This week a man gunned down 8 people in Atlanta. They were all hard-working, underpaid women, and most were Asian-American. Following terrorist attacks like this, the media is perpetually focused on motive. It seems like nothing can really be decided about the crime until someone comes up with a reason why it was committed. Why in the sam hill is motive so important? Is there a motive out there that would offer a mitigating circumstance? Is there a reason to take the lives of innocent people that could help us understand it? Are some people actually looking to excuse mass murder?

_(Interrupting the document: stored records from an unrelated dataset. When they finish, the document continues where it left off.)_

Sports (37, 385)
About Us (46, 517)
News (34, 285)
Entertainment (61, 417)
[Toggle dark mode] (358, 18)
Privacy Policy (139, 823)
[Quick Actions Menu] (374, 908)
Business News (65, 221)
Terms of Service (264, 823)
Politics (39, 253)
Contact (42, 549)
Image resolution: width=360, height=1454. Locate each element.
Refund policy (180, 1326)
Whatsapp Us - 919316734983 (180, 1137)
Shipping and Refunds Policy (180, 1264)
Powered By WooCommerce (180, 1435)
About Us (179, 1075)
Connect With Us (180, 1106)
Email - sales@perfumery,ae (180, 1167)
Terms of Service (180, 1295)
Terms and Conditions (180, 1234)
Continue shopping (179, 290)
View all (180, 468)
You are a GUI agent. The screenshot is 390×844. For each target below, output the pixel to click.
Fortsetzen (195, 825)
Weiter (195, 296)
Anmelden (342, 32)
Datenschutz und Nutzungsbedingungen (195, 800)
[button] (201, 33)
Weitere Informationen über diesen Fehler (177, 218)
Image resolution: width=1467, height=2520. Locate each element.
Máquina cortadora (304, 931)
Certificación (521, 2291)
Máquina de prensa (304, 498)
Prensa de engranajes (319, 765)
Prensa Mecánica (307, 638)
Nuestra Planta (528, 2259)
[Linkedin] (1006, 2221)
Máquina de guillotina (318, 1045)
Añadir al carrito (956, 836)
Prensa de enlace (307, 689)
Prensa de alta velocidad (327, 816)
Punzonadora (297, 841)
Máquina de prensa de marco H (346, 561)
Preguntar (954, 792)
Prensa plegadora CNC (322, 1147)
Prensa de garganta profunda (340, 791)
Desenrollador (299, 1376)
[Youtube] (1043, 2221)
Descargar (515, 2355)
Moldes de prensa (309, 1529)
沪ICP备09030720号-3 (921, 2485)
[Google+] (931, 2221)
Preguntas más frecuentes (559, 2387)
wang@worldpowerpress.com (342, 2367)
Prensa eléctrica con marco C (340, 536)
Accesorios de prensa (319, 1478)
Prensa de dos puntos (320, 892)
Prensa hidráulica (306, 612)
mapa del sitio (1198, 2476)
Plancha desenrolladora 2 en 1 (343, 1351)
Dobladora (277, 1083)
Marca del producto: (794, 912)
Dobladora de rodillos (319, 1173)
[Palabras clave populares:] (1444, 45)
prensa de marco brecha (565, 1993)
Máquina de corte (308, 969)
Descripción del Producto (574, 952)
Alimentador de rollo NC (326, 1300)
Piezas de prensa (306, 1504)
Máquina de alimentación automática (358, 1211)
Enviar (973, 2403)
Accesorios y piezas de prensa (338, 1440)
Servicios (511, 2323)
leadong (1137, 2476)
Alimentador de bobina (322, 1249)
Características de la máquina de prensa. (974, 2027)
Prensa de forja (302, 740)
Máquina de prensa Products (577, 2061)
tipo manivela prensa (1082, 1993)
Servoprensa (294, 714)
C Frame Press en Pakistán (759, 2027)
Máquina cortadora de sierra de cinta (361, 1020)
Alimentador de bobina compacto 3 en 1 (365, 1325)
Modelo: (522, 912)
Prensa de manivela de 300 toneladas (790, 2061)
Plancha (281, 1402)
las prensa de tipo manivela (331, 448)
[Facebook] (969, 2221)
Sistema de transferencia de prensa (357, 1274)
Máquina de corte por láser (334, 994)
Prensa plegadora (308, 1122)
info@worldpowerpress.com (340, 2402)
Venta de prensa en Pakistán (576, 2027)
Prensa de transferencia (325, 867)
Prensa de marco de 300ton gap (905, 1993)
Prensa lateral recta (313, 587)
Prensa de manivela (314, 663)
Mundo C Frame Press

This massacre is similar to Charleston, El Paso, Orlando, and Pittsburgh. We call them “hate crimes” because they target a specific group of people that the murderer hates. Rightfully so, hate crimes carry with them an extra wallop of punishment. However, massacres not targeting a particular ethnicity, like Sandy Hook, Virginia Beach, and Las Vegas also originate in hatred, arrogance, and rage. While most things have multiple causes, it is not possible to mow down whole groups of people without hatred as a prime motivator.
Some people are better than others at checkers or basketball. Some people are better at loving than others. And some people are better at hating than others. Good haters are always in denial about the darkness in their souls, because if they acknowledged it, they might have to stop hating. Love, and basketball, help people to grow. Hatred stunts growth, both personal and relational.
The FBI has informed us that the greatest terror threat to this country is now from domestic terrorists, mostly white supremacists. Many white men are not able to tolerate the idea that they might have to share their place at the top of the heap. Instead of waiting to find out if others might truly have something to offer, or whether their traditional power positions have truly been earned – they lash out. Some take to social media, some join hate groups, and the most unstable become domestic terrorists.
In my experience, only two groups of people who may commit terrorist acts are exempt from the obsession with motive. Those groups are Muslims and the police. 9/11 was an example of horrifying evil. But since then we have held onto the notion that all Muslims are prone to violence, and the average, law-abiding Muslim citizen is tarred with the same brush as Al Quaeda. Their “motive” is just being Muslim. While the majority of domestic terrorists are Christian, as a Christian myself I’ve never been lumped together with them.
And we still generally give the police a pass. Way too many people still look the other way, or find a way to justify, police killings of unarmed, mostly Black, people. Their motive may just as well be hatred, or even group-think, but since we have long ago sanctioned police violence, nobody asks about motive.
I have no doubt that focusing on “motive” for terrorist acts distracts us from the reality of the murderous rage and the hatred behind these acts. Evil is real. Human beings can do evil things.
We White people need to stop white-washing evil.